In the U.S. ethnicity is an obsession. You can't apply for a job, do your income taxes, or fill out any minor survey without divulging the ethnicity you identify with. We have African-Americans, Mexican-Americans, Asian-Americans, and Native Americans. Ask any white person of European derivation what they are and they don't tell you American. They tell you Italian, Irish, English, Russian, or whatever. Meanwhile in France, they are in denial. Everyone is just French if they live there, possess citizenship, or work permits. As it happens, they once had a colonial empire that included a lot of Islamic nations and well have experienced a lot of Islamic immigration as a result. They're all just French, and the French expect them to look, act, and dress French. Learn fluent French while you're at it, non? They use statutory law to enforce this. To not live up to the whole package is not French and deserves discrimination, apparently.
Now, in the latest assault on ethnic minorities, the French government has made moves to make it legal to expel gypsies. The French government claims that large scale immigration of the Roma from Eastern Europe has occurred and is illegal and that these illegal gypsy immigrants are causing crime, child abuse, prostitution, you name it. The legal standards being used are reminiscent of the recent laws passed in Arizona that allow anyone's legal status to be questioned if you fit the profile. Just in case you thought this anti-gypsy sentiment was new, let me remind you that during the Vichy French governance during World War II, the French rounded up gypsies for extermination just as enthusiastically as they did Jews.
Does this end here.
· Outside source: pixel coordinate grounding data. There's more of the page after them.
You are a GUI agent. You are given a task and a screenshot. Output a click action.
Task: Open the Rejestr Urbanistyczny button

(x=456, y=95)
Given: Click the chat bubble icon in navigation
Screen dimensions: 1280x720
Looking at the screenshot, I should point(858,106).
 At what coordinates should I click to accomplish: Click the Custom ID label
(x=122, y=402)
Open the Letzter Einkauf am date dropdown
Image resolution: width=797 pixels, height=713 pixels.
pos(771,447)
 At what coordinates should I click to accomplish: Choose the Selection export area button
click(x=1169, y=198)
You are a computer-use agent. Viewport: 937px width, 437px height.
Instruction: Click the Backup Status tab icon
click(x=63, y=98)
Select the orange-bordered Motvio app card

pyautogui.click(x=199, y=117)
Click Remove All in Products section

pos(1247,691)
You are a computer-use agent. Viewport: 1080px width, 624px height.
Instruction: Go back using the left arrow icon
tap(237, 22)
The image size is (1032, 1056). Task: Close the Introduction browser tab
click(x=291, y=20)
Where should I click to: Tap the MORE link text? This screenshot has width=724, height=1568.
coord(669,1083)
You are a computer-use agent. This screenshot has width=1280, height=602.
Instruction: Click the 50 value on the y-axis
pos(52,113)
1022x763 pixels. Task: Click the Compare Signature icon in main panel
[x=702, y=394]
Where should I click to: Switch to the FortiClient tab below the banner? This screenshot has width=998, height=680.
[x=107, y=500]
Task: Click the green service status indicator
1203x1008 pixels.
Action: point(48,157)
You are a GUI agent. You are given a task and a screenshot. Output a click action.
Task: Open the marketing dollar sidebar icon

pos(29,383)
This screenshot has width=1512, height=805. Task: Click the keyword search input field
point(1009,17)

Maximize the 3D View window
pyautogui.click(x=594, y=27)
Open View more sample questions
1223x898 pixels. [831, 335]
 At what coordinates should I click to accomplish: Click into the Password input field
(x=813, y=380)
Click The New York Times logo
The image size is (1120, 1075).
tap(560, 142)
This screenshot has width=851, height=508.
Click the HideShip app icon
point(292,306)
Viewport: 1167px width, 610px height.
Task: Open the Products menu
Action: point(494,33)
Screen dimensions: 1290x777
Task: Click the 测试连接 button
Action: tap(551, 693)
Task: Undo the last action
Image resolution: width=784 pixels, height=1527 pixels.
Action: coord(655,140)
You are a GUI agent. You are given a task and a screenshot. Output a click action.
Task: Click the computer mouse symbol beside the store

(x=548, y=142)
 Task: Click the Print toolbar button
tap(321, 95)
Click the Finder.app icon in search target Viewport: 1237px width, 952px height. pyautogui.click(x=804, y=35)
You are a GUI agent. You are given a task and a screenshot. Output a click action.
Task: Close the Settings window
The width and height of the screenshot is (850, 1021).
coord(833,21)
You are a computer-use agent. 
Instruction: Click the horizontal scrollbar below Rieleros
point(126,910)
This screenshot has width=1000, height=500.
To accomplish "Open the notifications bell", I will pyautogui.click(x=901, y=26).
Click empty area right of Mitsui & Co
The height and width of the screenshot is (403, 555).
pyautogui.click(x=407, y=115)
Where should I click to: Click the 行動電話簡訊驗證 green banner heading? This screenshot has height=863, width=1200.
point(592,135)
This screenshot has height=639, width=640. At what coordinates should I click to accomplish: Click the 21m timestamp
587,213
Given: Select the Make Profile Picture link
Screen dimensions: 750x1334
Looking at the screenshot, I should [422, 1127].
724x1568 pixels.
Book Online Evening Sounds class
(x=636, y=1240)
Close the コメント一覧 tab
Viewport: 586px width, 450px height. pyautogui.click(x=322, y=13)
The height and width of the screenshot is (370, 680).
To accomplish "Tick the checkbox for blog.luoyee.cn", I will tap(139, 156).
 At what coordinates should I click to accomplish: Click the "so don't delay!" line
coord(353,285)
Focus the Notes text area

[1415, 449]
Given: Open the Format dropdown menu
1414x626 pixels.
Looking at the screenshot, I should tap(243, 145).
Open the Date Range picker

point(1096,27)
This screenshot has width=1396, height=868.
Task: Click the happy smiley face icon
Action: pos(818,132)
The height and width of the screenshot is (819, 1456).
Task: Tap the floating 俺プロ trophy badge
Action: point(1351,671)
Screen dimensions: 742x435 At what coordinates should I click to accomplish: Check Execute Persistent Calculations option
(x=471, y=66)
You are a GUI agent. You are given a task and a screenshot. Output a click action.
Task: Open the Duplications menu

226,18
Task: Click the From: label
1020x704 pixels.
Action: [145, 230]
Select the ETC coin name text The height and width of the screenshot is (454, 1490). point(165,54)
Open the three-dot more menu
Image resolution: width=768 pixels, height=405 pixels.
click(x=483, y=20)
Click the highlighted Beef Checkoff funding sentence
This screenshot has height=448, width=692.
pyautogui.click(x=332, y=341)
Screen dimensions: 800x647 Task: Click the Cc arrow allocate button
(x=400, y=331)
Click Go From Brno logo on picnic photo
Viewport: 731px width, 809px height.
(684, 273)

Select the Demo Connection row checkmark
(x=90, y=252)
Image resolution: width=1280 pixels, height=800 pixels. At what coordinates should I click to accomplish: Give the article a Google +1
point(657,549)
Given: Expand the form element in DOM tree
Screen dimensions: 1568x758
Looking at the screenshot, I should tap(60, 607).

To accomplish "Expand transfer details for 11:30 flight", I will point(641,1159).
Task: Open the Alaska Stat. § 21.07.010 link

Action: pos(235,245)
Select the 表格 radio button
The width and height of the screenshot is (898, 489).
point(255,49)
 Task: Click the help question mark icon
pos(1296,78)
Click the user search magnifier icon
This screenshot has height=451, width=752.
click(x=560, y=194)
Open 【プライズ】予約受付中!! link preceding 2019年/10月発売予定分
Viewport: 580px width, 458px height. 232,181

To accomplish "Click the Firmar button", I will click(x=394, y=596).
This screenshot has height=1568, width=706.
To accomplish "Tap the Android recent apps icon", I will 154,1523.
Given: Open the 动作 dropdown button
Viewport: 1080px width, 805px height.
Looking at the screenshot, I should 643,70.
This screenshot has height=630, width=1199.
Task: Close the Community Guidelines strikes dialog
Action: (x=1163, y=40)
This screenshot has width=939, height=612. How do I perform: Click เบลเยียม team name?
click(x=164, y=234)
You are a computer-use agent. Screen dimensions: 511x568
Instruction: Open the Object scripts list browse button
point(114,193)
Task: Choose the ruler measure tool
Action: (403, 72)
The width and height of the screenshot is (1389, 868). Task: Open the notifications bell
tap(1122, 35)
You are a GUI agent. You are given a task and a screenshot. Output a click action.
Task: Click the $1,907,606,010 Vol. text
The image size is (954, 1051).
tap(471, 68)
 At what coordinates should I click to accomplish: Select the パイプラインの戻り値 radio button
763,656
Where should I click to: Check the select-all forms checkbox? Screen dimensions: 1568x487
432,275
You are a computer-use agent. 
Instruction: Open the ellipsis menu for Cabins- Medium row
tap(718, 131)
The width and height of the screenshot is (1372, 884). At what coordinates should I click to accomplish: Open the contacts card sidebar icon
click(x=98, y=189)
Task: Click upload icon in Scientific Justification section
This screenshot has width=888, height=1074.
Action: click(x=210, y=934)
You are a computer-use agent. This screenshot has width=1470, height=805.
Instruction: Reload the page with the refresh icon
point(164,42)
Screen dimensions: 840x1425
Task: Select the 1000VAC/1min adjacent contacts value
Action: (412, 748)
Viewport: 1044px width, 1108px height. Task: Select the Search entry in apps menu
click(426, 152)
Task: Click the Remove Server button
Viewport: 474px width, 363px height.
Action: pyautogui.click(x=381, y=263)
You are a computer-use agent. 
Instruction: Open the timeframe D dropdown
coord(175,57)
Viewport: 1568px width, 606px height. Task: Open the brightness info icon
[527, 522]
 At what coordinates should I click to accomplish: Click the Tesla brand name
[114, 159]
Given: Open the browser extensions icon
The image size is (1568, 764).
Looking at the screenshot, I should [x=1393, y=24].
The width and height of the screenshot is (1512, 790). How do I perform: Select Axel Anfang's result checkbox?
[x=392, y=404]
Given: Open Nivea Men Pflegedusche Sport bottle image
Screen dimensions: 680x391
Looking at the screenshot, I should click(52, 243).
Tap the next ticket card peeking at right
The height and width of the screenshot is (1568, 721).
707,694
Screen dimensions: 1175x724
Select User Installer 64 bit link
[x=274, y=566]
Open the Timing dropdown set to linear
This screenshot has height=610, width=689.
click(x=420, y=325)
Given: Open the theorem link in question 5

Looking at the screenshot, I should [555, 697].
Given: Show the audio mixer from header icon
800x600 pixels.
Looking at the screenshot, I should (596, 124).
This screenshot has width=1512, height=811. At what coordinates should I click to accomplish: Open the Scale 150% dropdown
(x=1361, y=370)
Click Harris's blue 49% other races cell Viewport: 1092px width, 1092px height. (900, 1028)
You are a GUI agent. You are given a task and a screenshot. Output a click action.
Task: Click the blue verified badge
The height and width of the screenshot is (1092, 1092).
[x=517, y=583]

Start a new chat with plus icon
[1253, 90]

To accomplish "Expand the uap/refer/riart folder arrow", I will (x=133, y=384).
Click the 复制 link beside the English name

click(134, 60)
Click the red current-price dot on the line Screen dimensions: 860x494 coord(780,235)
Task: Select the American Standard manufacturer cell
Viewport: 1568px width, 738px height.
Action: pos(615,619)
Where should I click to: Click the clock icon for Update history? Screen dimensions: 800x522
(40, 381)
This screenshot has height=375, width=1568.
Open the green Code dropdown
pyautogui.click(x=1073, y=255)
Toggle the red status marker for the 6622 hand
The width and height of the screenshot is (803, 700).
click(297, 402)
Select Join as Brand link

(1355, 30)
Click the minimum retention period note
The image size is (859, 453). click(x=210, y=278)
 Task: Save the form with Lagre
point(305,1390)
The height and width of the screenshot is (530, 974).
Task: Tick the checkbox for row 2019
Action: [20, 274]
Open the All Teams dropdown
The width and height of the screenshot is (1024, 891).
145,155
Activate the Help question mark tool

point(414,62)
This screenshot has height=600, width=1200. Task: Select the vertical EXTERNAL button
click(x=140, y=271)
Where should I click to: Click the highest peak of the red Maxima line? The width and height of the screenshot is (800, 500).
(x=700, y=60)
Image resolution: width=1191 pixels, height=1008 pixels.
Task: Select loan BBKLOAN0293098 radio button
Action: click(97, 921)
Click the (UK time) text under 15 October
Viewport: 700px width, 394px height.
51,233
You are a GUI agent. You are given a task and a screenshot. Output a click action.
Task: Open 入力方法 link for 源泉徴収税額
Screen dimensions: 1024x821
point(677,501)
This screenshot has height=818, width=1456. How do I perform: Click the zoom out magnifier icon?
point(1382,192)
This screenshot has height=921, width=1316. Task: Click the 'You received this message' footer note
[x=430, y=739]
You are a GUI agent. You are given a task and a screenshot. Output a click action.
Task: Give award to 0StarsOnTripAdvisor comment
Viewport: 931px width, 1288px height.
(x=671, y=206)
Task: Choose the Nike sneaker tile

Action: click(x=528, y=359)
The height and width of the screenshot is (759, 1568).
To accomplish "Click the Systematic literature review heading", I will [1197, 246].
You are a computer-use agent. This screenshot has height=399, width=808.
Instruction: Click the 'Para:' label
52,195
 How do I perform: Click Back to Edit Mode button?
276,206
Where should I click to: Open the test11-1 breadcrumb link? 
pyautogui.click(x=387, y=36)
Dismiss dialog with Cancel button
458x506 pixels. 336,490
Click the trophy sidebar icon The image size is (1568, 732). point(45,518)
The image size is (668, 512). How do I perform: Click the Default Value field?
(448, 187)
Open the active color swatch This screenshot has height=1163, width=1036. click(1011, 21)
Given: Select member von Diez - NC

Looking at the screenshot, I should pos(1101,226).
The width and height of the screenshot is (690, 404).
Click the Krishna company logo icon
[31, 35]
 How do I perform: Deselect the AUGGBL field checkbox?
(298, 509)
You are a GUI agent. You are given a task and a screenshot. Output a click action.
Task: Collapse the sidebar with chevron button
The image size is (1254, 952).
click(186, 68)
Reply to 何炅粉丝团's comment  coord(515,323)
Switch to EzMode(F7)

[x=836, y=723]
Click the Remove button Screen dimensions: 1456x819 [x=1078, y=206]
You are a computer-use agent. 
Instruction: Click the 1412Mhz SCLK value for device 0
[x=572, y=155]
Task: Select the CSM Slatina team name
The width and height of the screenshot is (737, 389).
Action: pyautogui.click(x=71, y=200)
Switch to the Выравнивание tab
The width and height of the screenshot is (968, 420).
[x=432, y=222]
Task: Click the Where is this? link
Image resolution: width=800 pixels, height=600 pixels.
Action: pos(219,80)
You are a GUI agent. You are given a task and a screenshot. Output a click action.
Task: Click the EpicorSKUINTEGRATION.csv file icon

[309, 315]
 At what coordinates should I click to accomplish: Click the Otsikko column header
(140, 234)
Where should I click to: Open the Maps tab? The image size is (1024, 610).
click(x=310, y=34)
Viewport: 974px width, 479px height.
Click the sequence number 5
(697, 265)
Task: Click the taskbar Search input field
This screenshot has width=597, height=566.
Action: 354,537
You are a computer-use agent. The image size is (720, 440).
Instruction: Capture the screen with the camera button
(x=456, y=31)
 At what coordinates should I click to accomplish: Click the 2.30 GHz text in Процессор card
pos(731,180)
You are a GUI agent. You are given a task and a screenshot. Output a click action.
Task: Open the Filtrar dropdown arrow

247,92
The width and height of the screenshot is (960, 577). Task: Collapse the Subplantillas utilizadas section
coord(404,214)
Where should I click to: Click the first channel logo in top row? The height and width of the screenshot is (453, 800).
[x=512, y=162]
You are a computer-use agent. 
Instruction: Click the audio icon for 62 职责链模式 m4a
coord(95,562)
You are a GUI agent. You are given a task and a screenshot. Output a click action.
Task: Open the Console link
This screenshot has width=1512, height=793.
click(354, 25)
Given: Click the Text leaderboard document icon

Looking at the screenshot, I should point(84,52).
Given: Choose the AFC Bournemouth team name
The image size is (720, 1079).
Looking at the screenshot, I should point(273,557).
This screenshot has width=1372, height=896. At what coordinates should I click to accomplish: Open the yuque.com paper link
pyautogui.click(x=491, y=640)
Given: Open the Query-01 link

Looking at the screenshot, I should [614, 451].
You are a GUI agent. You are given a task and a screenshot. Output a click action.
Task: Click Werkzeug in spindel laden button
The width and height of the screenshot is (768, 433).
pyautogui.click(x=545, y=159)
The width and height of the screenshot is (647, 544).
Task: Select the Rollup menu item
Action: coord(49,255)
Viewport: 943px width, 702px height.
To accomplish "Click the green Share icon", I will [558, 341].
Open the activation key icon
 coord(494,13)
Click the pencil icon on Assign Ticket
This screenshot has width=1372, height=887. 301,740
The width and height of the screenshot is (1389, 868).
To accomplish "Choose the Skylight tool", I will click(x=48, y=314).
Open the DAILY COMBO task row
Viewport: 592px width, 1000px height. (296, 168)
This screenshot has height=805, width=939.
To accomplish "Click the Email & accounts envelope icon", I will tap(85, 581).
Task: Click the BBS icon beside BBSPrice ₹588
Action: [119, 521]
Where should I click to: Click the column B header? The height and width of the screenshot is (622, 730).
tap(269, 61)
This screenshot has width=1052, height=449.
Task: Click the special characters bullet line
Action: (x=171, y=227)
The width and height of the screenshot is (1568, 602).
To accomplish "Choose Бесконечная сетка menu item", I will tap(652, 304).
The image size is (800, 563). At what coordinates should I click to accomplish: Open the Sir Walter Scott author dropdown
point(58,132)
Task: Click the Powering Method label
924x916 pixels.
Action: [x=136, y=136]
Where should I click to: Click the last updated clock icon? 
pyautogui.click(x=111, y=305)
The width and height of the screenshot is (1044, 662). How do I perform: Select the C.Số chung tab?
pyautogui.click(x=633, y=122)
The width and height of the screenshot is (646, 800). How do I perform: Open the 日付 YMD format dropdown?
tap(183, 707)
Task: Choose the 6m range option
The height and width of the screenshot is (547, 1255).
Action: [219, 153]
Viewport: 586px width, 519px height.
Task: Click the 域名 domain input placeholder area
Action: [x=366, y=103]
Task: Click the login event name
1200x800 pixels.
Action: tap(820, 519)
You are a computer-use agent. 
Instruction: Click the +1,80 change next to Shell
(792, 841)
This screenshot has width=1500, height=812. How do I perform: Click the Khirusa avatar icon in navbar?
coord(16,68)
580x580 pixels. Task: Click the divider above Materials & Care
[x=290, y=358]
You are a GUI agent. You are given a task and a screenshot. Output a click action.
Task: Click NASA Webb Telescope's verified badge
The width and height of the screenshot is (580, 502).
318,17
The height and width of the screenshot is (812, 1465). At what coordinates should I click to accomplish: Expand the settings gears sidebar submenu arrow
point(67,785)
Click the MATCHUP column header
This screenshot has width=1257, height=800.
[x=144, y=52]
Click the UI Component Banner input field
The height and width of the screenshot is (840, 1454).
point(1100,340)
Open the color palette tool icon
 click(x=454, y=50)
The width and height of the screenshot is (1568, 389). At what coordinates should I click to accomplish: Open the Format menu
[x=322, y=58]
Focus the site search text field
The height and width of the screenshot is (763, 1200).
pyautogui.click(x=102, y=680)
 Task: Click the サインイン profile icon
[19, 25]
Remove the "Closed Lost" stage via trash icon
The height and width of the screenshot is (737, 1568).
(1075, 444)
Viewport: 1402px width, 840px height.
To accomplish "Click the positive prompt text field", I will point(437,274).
Ever heard of the British pastime of Paki bashing? What about German antipathy for Kurdish immigrants? The list goes on and on. The U.S. certainly has its litany of problems regarding racism, but it is certainly not alone. Coca Cola once had an ad campaign in which they expressed the desire to "teach the world to sing in perfect harmony." Well I think I'd like to take the whole world to an extensive ethnic sensitivity workshop and teach everyone how to behave sensibly toward one another.